Hash Functions
A cryptographic hash function is a deterministic, one-way function that maps arbitrary input to a fixed-length output (the digest).
Required properties
- Deterministic — same input, same output.
- Pre-image resistance — given a digest, infeasible to find any input that produces it.
- Second pre-image resistance — given an input, infeasible to find a different input with the same digest.
- Collision resistance — infeasible to find any two inputs with the same digest.

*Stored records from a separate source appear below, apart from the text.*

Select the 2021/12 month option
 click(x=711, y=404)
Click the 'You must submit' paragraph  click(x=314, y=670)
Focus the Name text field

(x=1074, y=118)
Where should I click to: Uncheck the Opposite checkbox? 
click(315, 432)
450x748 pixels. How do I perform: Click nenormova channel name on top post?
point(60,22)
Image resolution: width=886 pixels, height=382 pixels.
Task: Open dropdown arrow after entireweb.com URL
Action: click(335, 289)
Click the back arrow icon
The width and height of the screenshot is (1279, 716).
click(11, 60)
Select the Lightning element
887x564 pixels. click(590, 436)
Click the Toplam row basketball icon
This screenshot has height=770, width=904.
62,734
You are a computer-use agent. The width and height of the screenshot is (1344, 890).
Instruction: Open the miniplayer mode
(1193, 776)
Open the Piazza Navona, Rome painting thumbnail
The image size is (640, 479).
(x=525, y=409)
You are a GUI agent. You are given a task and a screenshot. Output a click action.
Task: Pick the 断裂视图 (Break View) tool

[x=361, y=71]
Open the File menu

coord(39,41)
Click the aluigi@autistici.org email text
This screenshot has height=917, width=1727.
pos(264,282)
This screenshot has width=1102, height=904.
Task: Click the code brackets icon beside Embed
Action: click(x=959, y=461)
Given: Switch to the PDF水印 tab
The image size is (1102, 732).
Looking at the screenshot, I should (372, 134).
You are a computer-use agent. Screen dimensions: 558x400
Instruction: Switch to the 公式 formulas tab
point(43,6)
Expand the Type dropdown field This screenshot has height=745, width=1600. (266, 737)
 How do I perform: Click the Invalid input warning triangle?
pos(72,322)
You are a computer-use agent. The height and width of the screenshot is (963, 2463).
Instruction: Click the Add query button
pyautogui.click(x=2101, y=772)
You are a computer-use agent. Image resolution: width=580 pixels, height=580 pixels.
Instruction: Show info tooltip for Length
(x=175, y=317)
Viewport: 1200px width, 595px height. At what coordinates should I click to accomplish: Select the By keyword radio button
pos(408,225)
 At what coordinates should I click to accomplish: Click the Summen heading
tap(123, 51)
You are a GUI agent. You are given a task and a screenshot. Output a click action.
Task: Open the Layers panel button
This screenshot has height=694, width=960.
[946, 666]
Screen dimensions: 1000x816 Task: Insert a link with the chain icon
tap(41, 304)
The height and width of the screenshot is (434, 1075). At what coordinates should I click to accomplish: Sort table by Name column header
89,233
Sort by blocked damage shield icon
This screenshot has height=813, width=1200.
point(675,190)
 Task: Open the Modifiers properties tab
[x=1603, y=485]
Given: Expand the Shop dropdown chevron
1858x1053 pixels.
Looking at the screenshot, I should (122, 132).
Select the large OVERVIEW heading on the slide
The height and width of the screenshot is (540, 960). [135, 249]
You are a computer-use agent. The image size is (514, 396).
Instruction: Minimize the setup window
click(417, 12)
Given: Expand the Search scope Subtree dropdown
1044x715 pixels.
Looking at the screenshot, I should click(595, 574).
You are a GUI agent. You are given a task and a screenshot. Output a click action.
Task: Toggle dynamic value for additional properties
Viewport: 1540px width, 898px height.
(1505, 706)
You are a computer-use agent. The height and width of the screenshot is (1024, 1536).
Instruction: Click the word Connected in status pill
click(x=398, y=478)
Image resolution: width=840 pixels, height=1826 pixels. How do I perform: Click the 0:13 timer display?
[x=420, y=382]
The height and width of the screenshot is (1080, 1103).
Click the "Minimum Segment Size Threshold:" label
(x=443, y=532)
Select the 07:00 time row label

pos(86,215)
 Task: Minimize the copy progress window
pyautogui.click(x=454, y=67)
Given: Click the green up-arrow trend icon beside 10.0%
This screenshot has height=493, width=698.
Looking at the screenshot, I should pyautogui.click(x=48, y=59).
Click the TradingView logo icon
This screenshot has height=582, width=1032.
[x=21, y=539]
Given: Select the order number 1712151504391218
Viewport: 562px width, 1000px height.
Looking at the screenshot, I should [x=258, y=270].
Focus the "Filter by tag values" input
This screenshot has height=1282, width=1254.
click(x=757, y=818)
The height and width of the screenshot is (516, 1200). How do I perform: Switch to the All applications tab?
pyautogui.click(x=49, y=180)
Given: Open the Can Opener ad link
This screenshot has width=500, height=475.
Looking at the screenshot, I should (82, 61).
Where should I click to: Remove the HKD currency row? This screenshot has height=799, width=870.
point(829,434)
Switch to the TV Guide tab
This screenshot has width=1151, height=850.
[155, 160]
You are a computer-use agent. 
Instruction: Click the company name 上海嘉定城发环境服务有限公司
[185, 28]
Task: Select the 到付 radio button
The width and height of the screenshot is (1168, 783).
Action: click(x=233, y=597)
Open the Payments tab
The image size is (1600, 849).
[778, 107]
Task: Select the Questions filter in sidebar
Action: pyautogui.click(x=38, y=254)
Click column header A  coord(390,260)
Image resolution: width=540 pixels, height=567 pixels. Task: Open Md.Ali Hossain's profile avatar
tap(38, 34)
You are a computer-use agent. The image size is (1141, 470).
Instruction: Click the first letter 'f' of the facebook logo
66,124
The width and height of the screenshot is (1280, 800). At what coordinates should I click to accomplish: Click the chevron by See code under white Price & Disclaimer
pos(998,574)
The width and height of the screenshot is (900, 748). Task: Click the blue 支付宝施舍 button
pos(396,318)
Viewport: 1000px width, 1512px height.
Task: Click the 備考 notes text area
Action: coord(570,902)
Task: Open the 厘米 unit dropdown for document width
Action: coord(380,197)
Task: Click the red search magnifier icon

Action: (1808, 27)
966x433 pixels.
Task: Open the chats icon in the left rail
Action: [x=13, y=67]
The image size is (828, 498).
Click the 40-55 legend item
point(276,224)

- Avalanche — small input changes produce large output changes.
Current landscape
| Function | Output | Status | Where used |
|---|---|---|---|
| MD5 | 128 | Broken (collisions) | Legacy checksums only — never security. |
| SHA-1 | 160 | Broken (collisions, 2017) | Old Git history; do not use for new work. |
| SHA-256 | 256 | Secure | TLS certificates, Git (new), Bitcoin, JWT. |
| SHA-384 / SHA-512 | 384 / 512 | Secure | Higher-bit security profiles; 64-bit-optimized. |
| SHA-3 (Keccak) | 224–512 | Secure | NIST-standardized alternative; different design. |
| BLAKE2 / BLAKE3 | any | Secure | Very fast software hash, parallel-friendly. |
Use the right tool
| Task | Use |
|---|---|
| Integrity / content addressing | SHA-256, BLAKE3 |
| Digital signatures (input) | SHA-256+ |
| Message authentication | HMAC-SHA-256, BLAKE2/3 keyed |
| Password storage | Argon2id, scrypt, bcrypt — not SHA |
| Key derivation | HKDF-SHA-256, PBKDF2 (legacy) |
| Random ID | UUIDv4 — not a hash at all |
!
Don't store passwords with bare SHA. SHA functions are fast — modern GPUs can compute billions of SHA-256 hashes per second. Password storage needs a deliberately slow, memory-hard function: Argon2id (preferred), scrypt, or bcrypt, always with a per-user salt.